Urban sustainability projects that did not include community guidance resulted in WE ACT having to intervene on several occasions to uphold community interests. In one instance, WE ACT had to raise an alarm when an initiative intended to enforce energy efficiency in large buildings “failed to include any provisions to prevent landlords from passing the cost of boiler upgrades onto their tenants” and instead, took action to find a “more locally relevant” solution to reducing emissions. Checker also found that NYC’s first LEED-certified townhouse, which was built in Harlem, included amenities that drove up the price 35% higher than surrounding townhomes. This case study of Harlem perfectly illustrates the paradox caused by environmental gentrification. A community-based environmental organization that formed with the intent of advocating for environmental improvement, eventually transforms into an organization that essentially has to temper and check the pace of its city’s “greening” in order to make sure its long-time residents are not harmed too much by the changes.
Picture
A Part of the Newtown Nature Creek Walk in the Neighborhood of Greenpoint in Brooklyn, New York.
Source: Varick Shute
One takeaway from Checker’s analysis is that on a very basic level, cities must truly integrate and prioritize community involvement at all stages of planning to prevent urban greening projects from becoming a “post-political project that sidelines questions of real inclusion and justice.” If gentrification is so hard to identify and measure in the first place, brainstorming potential solutions to displacement and rapid redevelopment is also difficult as well. Curran and Hamilton (2012) provide a potential solution through their “just green enough” approach, defined as a way to achieve goals of environmental justice without displacing long-time residents.
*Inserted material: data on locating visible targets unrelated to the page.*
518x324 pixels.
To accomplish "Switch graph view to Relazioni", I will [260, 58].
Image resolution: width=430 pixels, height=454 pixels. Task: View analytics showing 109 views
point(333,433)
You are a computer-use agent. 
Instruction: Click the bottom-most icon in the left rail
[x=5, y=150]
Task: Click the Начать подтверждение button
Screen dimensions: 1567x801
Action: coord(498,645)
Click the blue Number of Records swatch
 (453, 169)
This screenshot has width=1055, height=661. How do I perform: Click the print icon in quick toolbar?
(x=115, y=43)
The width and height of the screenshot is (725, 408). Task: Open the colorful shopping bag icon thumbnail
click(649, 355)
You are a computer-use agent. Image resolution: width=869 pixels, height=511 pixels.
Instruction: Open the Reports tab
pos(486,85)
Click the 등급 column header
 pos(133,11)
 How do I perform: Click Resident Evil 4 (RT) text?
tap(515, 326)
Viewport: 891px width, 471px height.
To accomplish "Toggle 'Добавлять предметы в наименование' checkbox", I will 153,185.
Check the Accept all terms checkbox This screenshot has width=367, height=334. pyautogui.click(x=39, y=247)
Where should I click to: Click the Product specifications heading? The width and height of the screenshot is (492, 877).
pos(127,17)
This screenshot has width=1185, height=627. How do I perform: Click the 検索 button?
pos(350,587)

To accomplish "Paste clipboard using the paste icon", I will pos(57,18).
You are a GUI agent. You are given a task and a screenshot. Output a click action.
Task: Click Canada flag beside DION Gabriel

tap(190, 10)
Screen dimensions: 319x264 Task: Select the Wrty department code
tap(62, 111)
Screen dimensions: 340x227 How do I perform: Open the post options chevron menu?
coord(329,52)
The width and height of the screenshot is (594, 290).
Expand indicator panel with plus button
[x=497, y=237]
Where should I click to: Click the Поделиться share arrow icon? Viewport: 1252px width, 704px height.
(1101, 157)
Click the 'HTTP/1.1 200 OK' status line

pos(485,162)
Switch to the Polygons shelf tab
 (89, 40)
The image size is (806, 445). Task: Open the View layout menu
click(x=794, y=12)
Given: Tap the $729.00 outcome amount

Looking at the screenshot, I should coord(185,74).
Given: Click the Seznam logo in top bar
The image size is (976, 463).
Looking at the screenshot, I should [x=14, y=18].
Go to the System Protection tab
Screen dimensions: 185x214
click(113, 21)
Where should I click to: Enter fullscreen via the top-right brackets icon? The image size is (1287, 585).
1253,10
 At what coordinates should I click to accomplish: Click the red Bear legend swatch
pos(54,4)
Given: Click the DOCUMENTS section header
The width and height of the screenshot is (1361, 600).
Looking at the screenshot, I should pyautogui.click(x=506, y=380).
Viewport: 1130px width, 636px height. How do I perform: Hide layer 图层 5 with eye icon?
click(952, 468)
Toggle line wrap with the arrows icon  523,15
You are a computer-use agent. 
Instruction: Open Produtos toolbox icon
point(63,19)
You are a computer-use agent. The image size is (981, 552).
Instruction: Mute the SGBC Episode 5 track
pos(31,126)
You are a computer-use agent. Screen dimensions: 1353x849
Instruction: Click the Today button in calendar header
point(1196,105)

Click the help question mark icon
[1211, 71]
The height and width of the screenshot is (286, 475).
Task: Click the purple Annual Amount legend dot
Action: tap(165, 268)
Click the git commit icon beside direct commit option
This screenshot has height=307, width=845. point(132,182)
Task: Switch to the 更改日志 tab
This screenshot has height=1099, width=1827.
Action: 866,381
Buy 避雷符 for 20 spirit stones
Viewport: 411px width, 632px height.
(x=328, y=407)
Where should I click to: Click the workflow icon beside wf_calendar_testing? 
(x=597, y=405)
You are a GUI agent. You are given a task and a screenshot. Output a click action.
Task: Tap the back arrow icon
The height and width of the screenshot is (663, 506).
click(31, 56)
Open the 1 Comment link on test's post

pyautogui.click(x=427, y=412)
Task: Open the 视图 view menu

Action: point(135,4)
Their study looked at Greenpoint neighborhood, a polluted, industrial community in Brooklyn, New York. The “just green enough” strategy addresses the immediate environmental needs of the community by cleaning up the harmful pollution, but does not seek to change the industrial and blue-collar character of the neighborhood. The end goal is not to create a model green city or to introduce new developments such as LEED-certified developments, new parks, or a riverwalk. The “just green enough” strategy prevents developers from benefiting off of the necessary clean-up of neglected neighborhoods and makes sure people who need help are the ones benefiting from environmental justice projects. At the same time, Curran and Hamilton (2012) emphasize that maintaining a working-class neighborhood does not mean “just green enough” projects should ignore community desires to have green space. The establishment of the Newtown Creek Nature Walk in Greenpoint was viewed as a success for the existing community partly because it was not tied to residential and commercial redevelopment.
 
In practice, however, the “just green enough” promise may be something that will be difficult for if a city is more inclined to prioritize lucrative business deals that only benefit a wealthier class of people. Some suggest that other “just green enough” approaches may not necessarily require heavy city or state involvement. The community itself can transform derelict land or brownfields into community gardens and perhaps more “informal” green space rather than manicured parks. Although there is a lot of debate over what exactly is this threshold of environmental improvements that the “just green enough” theory implies will cause gentrification, Greenpoint is a testament to the ability of local activists to manifest a truly sustainable future.